Soprattutto adesso che la parola “extra vergine” si va affermando in paesi lontani e dal forte potere d’acquisto.

Il materiale su cui lavorare esiste già: “extra vergine DOP”. Non aggiungiamo confusione a confusione. Sfruttiamo i milioni di euro spesi in molti anni di comunicazione ai mercati internazionali per il concetto di “extra vergine”.

Sta poi a voi spiegare in maniera comprensibile la differenza dell’”extra DOP” da un “extra convenzionale”.

In quanto paese che si riconosce nel COI siamo nel Mare Magnum dell'extra vergine: ma smettiamo di andare alla deriva e iniziamo a navigare nella giusta direzione.

Cordiali saluti e buon lavoro

Duccio Morozzo

Giovanni Piras
Giovanni Piras
12 aprile 2014 ore 14:56

Magari avete ragione voi, ma a me vengono una serie di obiezioni, riconducibili a una: la DOP deve avere un mero valore descrittivo e non può essere confusa con la qualità dell'olio, altrimenti rischia di essere come la tessera del partito fascista, perché chi fa un olio di grande qualità ma vuole fare di testa sua sarebbe penalizzato a non aderire al disciplinare. Inoltre se uno coltiva olive non autoctone non potrebbe aderire nemmeno se volesse, e magari produce un ottimo olio.
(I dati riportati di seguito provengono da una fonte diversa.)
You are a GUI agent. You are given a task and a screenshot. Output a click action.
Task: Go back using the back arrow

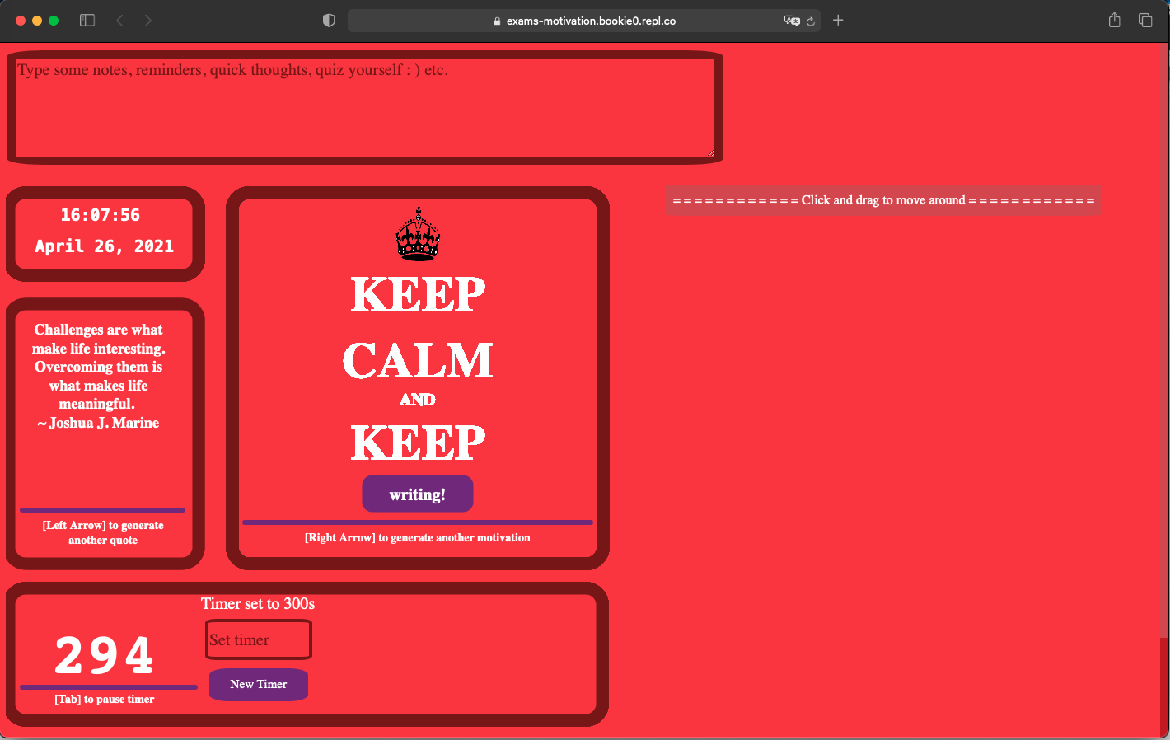[x=119, y=21]
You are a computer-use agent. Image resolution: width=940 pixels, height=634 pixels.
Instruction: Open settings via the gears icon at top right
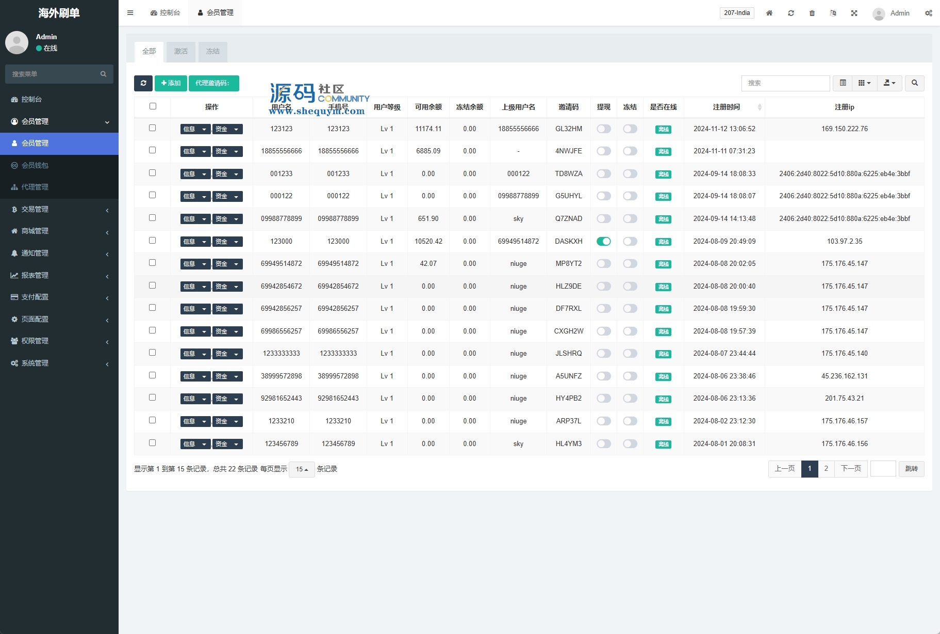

Quindi, a mio avviso, la DOP non può essere differenziata dall'extravergine, a meno di offrire anche ai cani sciolti una definizione che differenzi anche loro, quando raggiungono livelli d'eccellenza, dal resto degli extravergine; e da questa nuova definizione dovrebbero essere esclusi proprio i DOP, proprio per evitare che si fregino di due medaglie pur avendo un solo titolo.